Figure 11 shows the speedup and energy saving of FloatPIM, on average for the four CNN models, using the fixed point and floating point representation for the CNN training and testing. All results are normalized to Float-32. Our evaluation shows that FloatPIM using bFloat can achieve 2.9× speedup and 2.5× energy savings as compared to FloatPIM using Float-32, while providing similar classification accuracy. In addition, FloatPIM using bFloat model can provide higher efficiency than Fixed-32. For example, FloatPIM using bFloat can achieve 1.5× speedup, 1.42× energy efficiency as compared to Fixed-32.

### 7.4 FloatPIM Training

Figure 12 compares the performance and energy efficiency of Float-PIM with the GPU-based implementation and *PipeLayer* [1] which is a state-of-the-art hardware accelerating CNN training using ISAAC [2] hardware. For PipeLayer, we used read/write latency of 29.31ns/50.88ns and energy of 1.08pJ/ 3.91nJ per spike as reported in the reference paper [1]. In addition, we used  $\lambda=4$  which provides reasonable efficiency.

During training, CNN requires a significantly large memory size to store the feed-forward information of different data points in a batch. For large networks, this information cannot fit on the GPU memory, thus it results in slow training. Our evaluation shows that



Figure 12: FloatPIM efficiency during training.



Figure 13: FloatPIM efficiency during the testing.

FloatPIM can achieve on average 303.2× speedup and 48.6× energy efficiency in training as compared to GPU-based approach. The higher efficiency of the FloatPIM is more obvious on the CNNs with more number of convolution layers. Figure 12 also compares FloatPIM efficiency over PipeLayer when it enables and disables the in-parallel data transfer between the memory blocks. Our evaluation shows that FloatPIM without parallelized data transfer provides 1.6× lower speedup, but 3.5× higher energy efficiency as compared to the PipeLayer. However, exploiting switches significantly accelerates the FloatPIM computation by removing the internal data movement between the neighboring blocks. Our evaluation shows that FloatPIM enabling in-parallel data transfer can achieve on average 4.3× speedup and 15.8× energy efficiency as compared to PipeLayer. The higher energy efficiency of FloatPIM comes from (i) its digital-based operation which avoids paying the extra cost of transferring data between the digital and analog/spike domain; (ii) the higher density of the FloatPIM which enables significantly better parallelism. The PipeLayer computing precision is bounded to fixed point operations, while FloatPIM provides the floating point precision which is essential for the highly accurate CNN training.

## 7.5 FloatPIM Testing

Figure 13 compares the performance and energy consumption of FloatPIM with NVIDIA GPU and ISAAC [2] which is the state-of-the-art PIM-based DNN accelerator. ISAAC works at 1.2GHz and uses 8-bits ADC, 1-bit DAC, 128×128 array size where each memristor cell stores 2 bits. We used the same parameters reported on the paper for the implementation [2]. We used FloatPIM (32-Tiles configuration) with and without in-parallel data transfer between the memory blocks. All execution time and energy results are normalized to GPU results. Our evaluation shows that both PIM-based architectures, i.e., ISAAC and FloatPIM, have significantly higher

efficiency than GPU, since they address the data movement issue which is the main computation bottleneck of the conventional cores.
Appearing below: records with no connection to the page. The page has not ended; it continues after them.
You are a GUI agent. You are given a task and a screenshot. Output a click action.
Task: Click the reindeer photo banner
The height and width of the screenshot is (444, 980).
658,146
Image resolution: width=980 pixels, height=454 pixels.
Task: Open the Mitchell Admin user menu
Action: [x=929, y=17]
The results show that FloatPIM using bFloat implementation can achieve on average 6.3× and 21.6× (324.8× and 297.9×) speedup and energy efficiency improvement as compared to ISAAC (GPU-based approach). Our evaluation shows that FloatPIM with no in-parallel data transfer (no switches) can still provide 1.7× speedup and 3.9× energy efficiency as compared to ISAAC. FloatPIM provides the following advantages to ISAAC. (i) It eliminates the cost of internal data movement between memory blocks, which is a major bottleneck of most PIM architectures. (ii) It removes the necessity of using costly ADC and DAC blocks which takes the major portion of the ISAAC area and power. In addition, these mixed-signal blocks do not scale as fast as the CMOS technology does. (iii) FloatPIM is fully digital and scalable architecture which can work as accurate as the original floating point representation, while the precision of analog-based design limits to the fixed point representation.

### 7.6 Impacts of Parallelism

**Feed-Forward:** In the feed-forward step, we define the parallelism as the number of data points that can be processed in parallel. As discussed in Section 5.3, to improve the feed-forward performance, we can exploit different FloatPIM tiles to process different training data points in parallel. Figure 14a shows the impact of the number of tiles on FloatPIM performance speedup. We observed that increasing the number of tiles improves the performance of feed-forward. For example, FloatPIM using 32-tiles can achieve 1.83× higher performance as compared to FloatPIM with 16-tiles.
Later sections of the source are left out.